Firstly, let me apologize for not forewarning you that I wouldn’t be posting last week.  I did this absolutely K-RAAAAZY thing last week – I took a vacation. I am not sure that in the almost 5 year history of this blog, such insanity has ever happened.

As my regular readers know, while all biome research interests me, there are several subjects that I particularly obsess over:  autism, Parkinson’s, Alzheimer’s, phages, the obesity epidemic, to name just a few.  Today’s research is about that latter one: obesity.  I have written many, many times before about the staggering numbers involved:  see here and here, as just two of (at the moment) 71 examples.  Remember that obesity is defined as a BMI of 30 and over, and according to the CDC, in the USA alone, 42.2% of the population was obese between 2017 and 2018.  Obesity related conditions like heart disease, stroke, type 2 diabetes, some kinds of cancer are among the leading causes of death in the country.[i]  The numbers, worldwide, are equally terrifying:  according to the World Health Organization in 2016, 2 billion adults are overweight, with 650 million being classified as clinically obese.  That is about 39% of the world’s adult population.[ii]
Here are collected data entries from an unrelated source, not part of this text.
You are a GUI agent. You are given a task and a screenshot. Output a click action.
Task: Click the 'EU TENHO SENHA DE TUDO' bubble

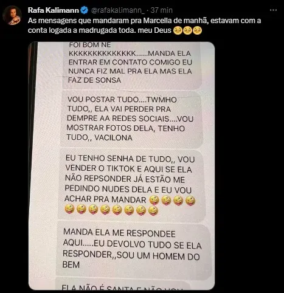(132, 185)
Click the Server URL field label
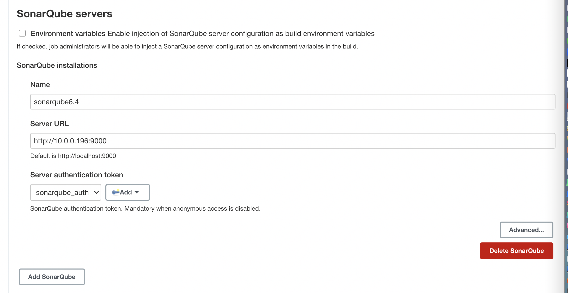Screen dimensions: 568x293 [50, 124]
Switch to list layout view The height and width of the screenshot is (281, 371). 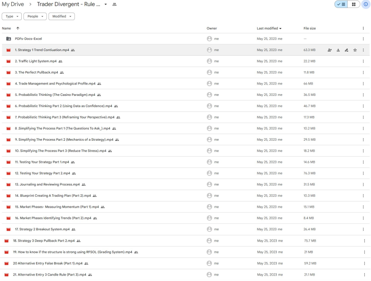[x=341, y=4]
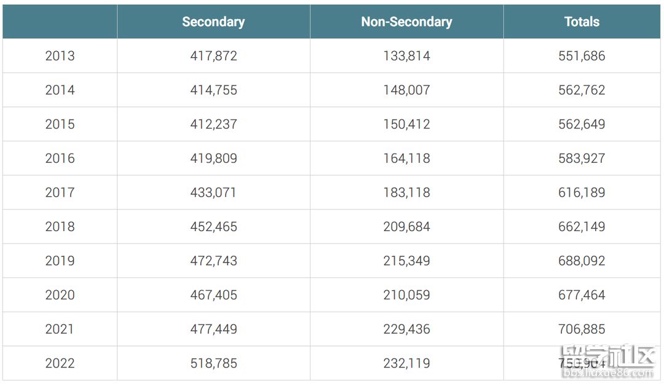664x386 pixels.
Task: Select the 2017 year cell
Action: click(60, 192)

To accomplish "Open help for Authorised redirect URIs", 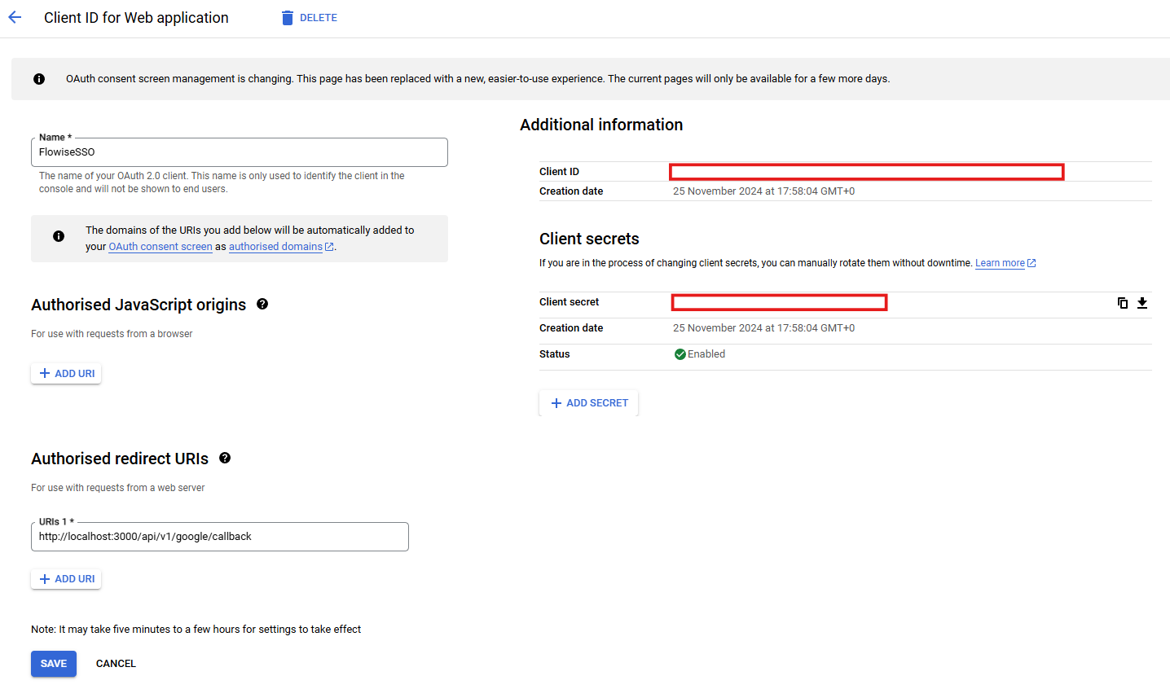I will point(225,458).
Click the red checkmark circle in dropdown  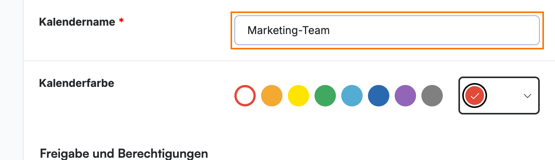coord(474,96)
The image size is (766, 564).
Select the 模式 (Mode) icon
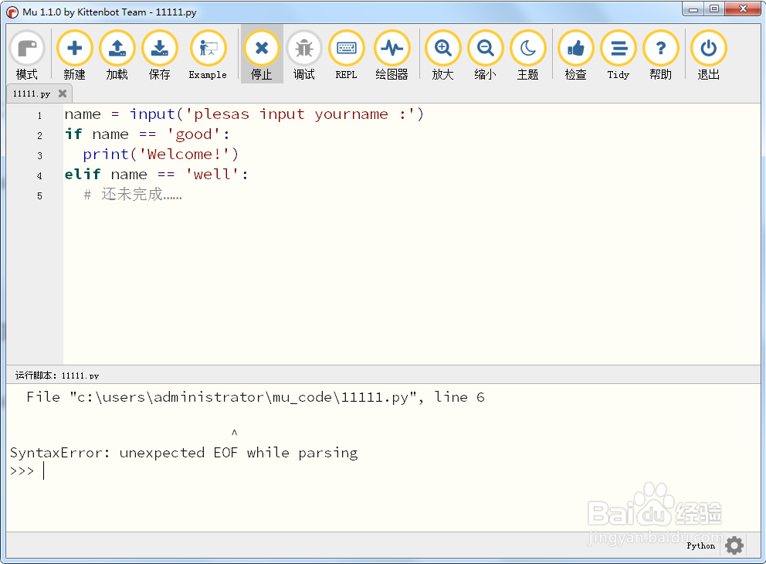[27, 48]
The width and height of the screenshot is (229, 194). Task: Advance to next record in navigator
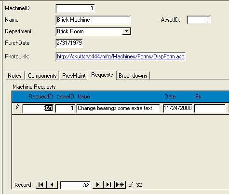point(98,185)
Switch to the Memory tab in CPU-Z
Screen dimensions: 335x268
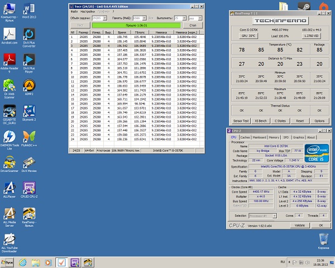pos(274,137)
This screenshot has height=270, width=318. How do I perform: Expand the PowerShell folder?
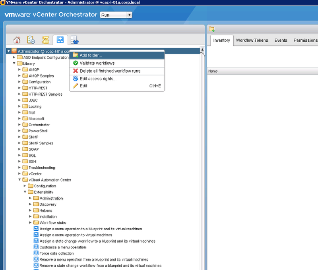pos(19,131)
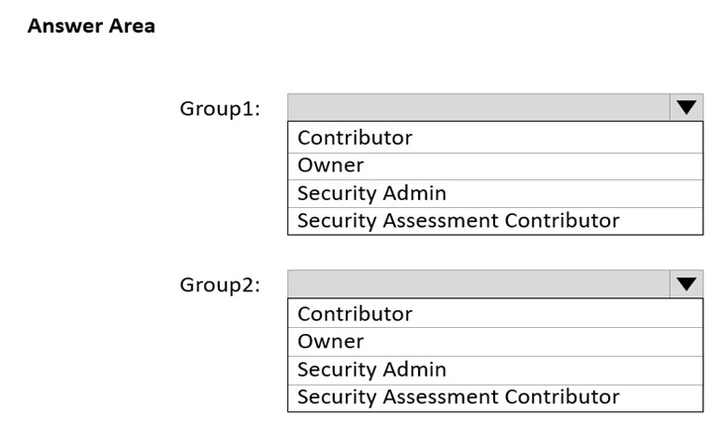Pick Security Admin for Group2

click(495, 370)
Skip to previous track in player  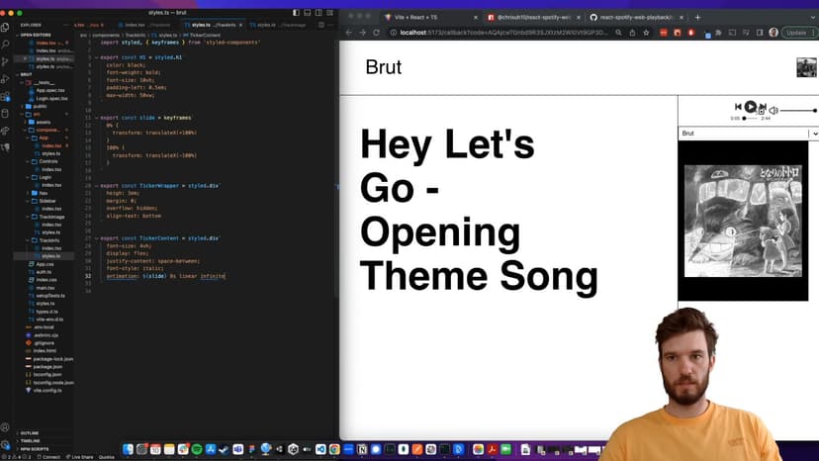pyautogui.click(x=738, y=107)
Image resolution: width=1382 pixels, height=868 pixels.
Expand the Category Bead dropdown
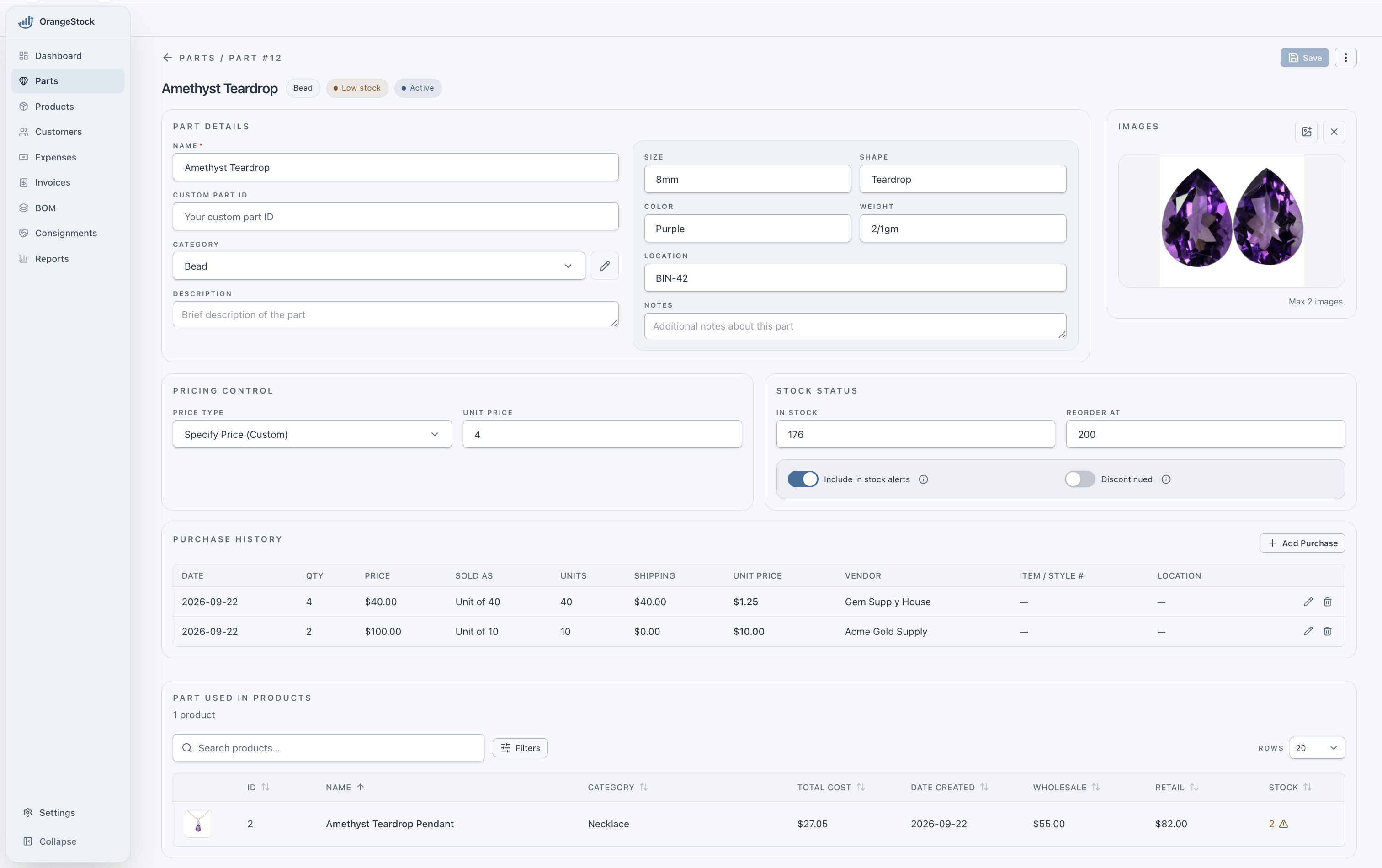click(x=379, y=266)
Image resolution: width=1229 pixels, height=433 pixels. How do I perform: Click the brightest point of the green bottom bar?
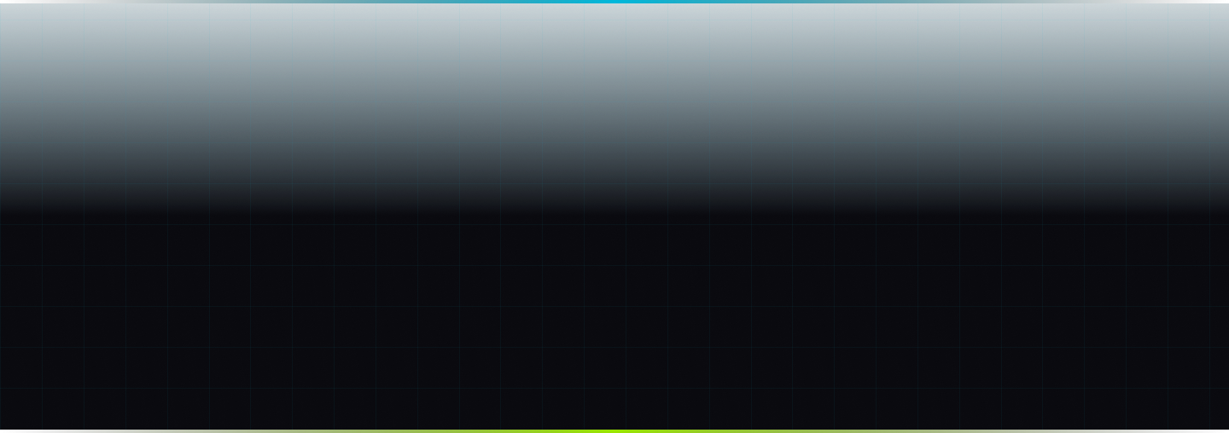615,430
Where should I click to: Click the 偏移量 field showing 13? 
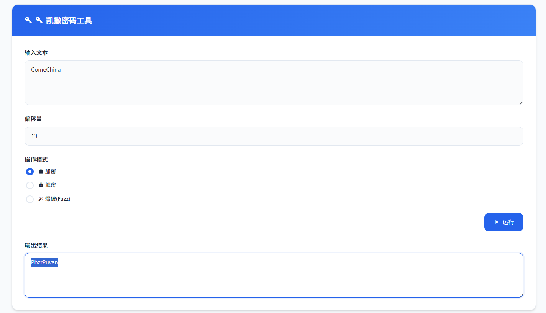tap(274, 136)
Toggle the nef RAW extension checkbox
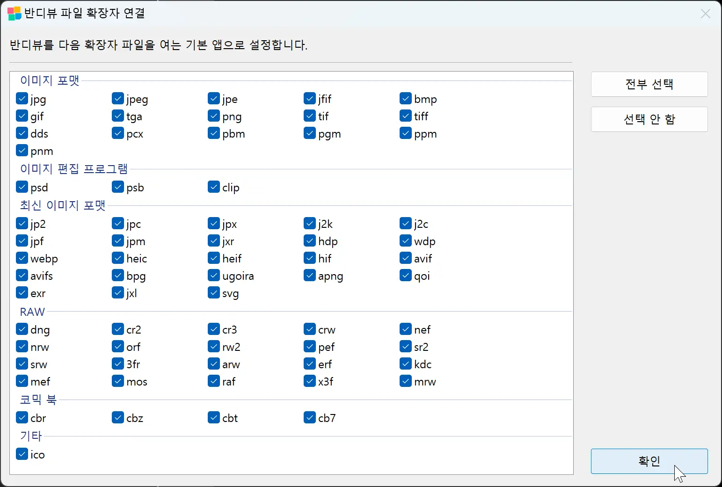 [x=405, y=329]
Today’s research is not directly involved with the inhabitants of the gut, but it involves the digestive system, and is just so interesting that I feel compelled to tell you about it.  It was published in the eminent journal, Nature, and really blew me away.  Remember my posts about the adverse biome-effects of processed sugars – mainly high fructose corn syrup?  (Here are two examples of many: here and here.)  The exact causes of the growing obesity epidemic are not as yet known, but more and more research suggests that increased consumption of these is at least one of the major causes: “Fructose consumption is linked to the rising incidence of obesity and cancer, which are two of the leading causes of morbidity and mortality globally.”[iii]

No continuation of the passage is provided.